Approach drawing as a magical activity to do, to learn, and to see—profound, mysterious, and gratifying. Guided by the sequence of instruction and wise words from fellow beginners, you’ll have an art adventure—full of challenges, yes, but discoveries and rewards as well.
 
Getting Organized 

Set aside time on a regular basis to exercise your artistic capacity. It doesn’t have to involve a relentless, rigid schedule, where you’ll feel guilty if you don’t abide by it. But recognize that this new part of you needs time to flourish, whenever you can find the opportunity to engage it.

Do you have a place to draw? Since the practice of art is new to you, it’s likely you’ve borrowed space in the kitchen or in a bedroom. However, to ensure that the people you live with respect your space, it’s a good idea to let them know what you’re up to and where, especially if the apple on the kitchen counter they want to eat is part of your still life!

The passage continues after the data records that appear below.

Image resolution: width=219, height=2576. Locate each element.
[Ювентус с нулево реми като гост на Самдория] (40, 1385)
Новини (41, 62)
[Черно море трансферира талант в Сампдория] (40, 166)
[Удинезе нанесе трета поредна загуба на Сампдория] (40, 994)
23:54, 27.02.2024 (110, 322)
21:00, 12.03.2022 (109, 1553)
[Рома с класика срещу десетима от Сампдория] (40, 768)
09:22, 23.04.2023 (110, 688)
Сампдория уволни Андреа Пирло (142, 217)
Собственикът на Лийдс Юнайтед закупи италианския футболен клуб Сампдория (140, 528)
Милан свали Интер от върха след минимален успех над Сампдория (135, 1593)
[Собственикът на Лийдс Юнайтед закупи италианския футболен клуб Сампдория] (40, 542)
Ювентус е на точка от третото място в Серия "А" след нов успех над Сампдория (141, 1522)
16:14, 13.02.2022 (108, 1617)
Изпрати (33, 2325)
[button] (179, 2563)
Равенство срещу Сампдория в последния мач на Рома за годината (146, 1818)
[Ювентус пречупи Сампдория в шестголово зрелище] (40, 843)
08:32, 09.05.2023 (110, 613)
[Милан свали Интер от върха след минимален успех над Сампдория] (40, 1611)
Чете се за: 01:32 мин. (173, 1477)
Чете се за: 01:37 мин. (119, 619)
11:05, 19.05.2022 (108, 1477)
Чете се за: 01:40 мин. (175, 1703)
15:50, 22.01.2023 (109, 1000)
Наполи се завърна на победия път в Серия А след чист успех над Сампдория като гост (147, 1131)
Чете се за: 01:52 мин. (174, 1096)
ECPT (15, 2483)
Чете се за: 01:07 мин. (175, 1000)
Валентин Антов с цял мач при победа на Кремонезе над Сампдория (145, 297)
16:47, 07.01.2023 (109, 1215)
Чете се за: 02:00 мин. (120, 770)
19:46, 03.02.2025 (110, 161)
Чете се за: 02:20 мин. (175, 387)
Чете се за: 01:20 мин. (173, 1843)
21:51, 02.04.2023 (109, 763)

Keep your drawings and art supplies within reach, and in one place. To protect your work, I suggest you buy an inexpensive portfolio, large enough to hold your largest sheets of paper. That way you can save your work easily for later review. If you assemble your supplies in a toolbox or even a cardboard shoe box, you can keep all of your pencils, pens, and other supplies out of sight. A card table and chair can provide you with a mobile temporary studio. Searching for the perfect work conditions can be a form of procrastination, so just remember: a drawing can begin with only a piece of paper and a pencil.